Honeycutt v. Honeycutt

669 So. 2d 1098 (1996)

Della Page HONEYCUTT, Appellant,
v.
Robert Elwood HONEYCUTT, Appellee.

No. 95-1299.

District Court of Appeal of Florida, Fifth District.

March 15, 1996.

Sharon Lee Stedman of Sharon Lee Stedman, P.A., Orlando, for Appellant.

No Appearance for Appellee.

COBB, Judge.

The wife appeals several financial aspects of a final judgment of dissolution of marriage. We reverse and remand the cause for reconsideration.

On reconsideration, the court shall recalculate the child support obligation of the husband based on the most recent financial affidavits in the record. Any deviation from the presumptive support figure found in section 61.30 shall be supported by a specific finding. See § 61.30(1)(a), Fla.Stat.

The court shall also refigure the credits awarded the parties against the sale of the marital home. The husband is not entitled to a credit for mortgage payments he made during the pendency of the case since these payments were made pursuant to court order in lieu of temporary child support. See Roth v. Roth, 611 So. 2d 1268 (Fla. 3d DCA 1992); Fitzgerald v. Fitzgerald, 558 So. 2d 122 (Fla. 1st DCA 1990).

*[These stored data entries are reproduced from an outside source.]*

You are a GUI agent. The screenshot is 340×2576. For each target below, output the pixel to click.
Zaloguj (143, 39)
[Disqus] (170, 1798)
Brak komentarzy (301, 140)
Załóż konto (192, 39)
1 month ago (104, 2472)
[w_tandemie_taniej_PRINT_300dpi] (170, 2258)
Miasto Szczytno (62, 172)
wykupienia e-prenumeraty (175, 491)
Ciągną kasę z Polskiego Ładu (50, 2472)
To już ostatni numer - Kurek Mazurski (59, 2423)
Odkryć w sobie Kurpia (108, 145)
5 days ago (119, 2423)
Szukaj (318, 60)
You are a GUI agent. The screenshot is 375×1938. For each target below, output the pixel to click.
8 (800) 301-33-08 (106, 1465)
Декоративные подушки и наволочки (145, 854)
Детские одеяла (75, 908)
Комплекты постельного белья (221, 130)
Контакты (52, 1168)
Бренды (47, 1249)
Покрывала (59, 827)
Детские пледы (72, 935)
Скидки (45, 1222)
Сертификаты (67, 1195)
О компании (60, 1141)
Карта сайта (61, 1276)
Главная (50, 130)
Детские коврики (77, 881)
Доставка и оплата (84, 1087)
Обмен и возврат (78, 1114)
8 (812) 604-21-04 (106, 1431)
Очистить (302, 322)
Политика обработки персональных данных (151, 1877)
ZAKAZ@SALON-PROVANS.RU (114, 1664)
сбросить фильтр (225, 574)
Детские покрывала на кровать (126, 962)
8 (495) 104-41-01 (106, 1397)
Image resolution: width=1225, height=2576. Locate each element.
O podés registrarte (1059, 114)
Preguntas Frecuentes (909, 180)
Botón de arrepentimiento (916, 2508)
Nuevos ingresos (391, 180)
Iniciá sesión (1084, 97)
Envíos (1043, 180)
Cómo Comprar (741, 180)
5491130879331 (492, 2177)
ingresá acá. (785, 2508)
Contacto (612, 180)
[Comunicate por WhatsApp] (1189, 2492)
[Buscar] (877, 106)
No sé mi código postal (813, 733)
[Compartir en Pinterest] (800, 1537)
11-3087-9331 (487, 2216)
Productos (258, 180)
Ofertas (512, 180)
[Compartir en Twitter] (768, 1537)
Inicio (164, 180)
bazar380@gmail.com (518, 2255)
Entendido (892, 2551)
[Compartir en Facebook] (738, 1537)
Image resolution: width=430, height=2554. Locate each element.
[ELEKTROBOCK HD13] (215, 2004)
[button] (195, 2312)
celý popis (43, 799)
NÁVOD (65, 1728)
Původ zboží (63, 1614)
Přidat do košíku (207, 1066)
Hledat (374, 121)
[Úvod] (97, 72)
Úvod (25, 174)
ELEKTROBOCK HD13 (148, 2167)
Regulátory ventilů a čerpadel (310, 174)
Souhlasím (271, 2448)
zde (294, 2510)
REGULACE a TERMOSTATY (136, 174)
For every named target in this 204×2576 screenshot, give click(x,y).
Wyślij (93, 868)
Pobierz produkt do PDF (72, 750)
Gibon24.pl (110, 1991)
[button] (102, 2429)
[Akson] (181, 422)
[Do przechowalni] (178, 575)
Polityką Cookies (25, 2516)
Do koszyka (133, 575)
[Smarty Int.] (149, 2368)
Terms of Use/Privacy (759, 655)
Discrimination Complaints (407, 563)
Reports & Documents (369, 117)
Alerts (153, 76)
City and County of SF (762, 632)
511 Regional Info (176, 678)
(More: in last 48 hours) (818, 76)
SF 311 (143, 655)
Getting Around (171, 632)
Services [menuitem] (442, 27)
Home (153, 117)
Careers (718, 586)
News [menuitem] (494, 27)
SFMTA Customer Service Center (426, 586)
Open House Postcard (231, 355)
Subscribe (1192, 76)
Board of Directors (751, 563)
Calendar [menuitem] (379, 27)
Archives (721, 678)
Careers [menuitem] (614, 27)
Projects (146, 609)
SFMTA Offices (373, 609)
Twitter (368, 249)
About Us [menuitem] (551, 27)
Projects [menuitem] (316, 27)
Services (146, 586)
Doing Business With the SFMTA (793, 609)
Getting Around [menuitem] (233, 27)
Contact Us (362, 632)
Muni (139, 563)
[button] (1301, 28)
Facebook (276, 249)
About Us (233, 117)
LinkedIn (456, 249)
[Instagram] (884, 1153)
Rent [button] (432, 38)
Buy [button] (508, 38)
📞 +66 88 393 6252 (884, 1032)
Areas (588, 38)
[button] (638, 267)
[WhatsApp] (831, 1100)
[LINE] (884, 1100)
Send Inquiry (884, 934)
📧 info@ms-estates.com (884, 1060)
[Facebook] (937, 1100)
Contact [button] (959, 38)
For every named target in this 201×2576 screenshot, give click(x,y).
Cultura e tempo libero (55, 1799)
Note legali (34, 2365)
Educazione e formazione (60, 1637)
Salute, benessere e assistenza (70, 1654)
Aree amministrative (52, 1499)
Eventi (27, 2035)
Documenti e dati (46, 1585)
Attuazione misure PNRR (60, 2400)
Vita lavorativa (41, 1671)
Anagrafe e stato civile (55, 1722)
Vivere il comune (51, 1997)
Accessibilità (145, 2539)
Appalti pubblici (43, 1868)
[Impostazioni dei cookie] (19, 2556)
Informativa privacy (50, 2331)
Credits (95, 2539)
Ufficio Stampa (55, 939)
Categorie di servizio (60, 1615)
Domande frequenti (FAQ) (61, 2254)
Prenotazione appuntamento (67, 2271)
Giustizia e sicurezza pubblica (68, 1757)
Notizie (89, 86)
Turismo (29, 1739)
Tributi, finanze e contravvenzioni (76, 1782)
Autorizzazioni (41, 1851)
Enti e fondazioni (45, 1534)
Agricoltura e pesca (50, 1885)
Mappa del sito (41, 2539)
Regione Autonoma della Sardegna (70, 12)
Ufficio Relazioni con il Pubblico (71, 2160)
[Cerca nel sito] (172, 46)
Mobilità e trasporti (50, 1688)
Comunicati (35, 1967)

*1099 The wife also contends the trial court erred in entering the following provision:

From the date of this Final Judgment until the date of any closing and sale of the real property, the Wife shall be responsible for all expenses relating to the use and ownership of said real property, including but not limited to mortgage payments (including principal and interest), taxes, insurance, homeowners association dues or fees, utilities, repairs and maintenance expenses. The Wife shall receive a credit of one-half (½) of all principal reductions made by her. The Wife will be responsible for all routine repairs and maintenance; provided, however, if the cost of any one repair exceeds $200.00, the cost shall be shared equally by the parties.

The wife argues that she is entitled to a credit for one-half of her post-decretal payments (mortgage, insurance, taxes, dues and repairs) against her husband's one-half of the net proceeds upon sale of the property. She relies on cases from three other district courts in support of this argument. See, e.g., Breland v. Breland, 565 So. 2d 368 (Fla. 1st DCA 1990); Fischer v. Fischer, 503 So. 2d 399 (Fla. 3d DCA 1987); and Delehant v. Delehant, 442 So. 2d 1009 (Fla. 4th DCA 1983). The underlying rationale appears to be that, even though one party is deprived of occupancy of the jointly-owned property, the value of that occupancy cannot be considered because the equity of the ousted spouse should not be enhanced by the interim payments made by the occupant spouse.

We disagree with the above argument, and adhere to our holding in Pearce v. Pearce, 626 So. 2d 294 (Fla. 5th DCA 1993). Therein we held that a separated spouse enjoying exclusive occupancy of the marital residence after separation should be debited for one-half of the fair market rental value of the residence during that period.

There is no factual finding in the instant case that one-half of the post-decretal payments (exclusive of principal reduction) required by the wife in respect to the home will be off-set by the value of her exclusive occupancy of the home during the period. We believe such express findings and valuation requirements are mandated by section 61.075(3), Florida Statutes, which was enacted effective July 1, 1991. See Plyler v. Plyler, 622 So. 2d 573 (Fla. 5th DCA 1993); Bussey v. Bussey, 611 So. 2d 1354 (Fla. 5th DCA 1993).

Finally, the trial court shall on remand identify whether the Florida Hospital Credit Union account was a marital asset and, if so, distribute said asset.

REVERSED AND REMANDED FOR FURTHER PROCEEDINGS CONSISTENT WITH THIS OPINION.

PETERSON, CJ. and DAUKSCH, J., concur.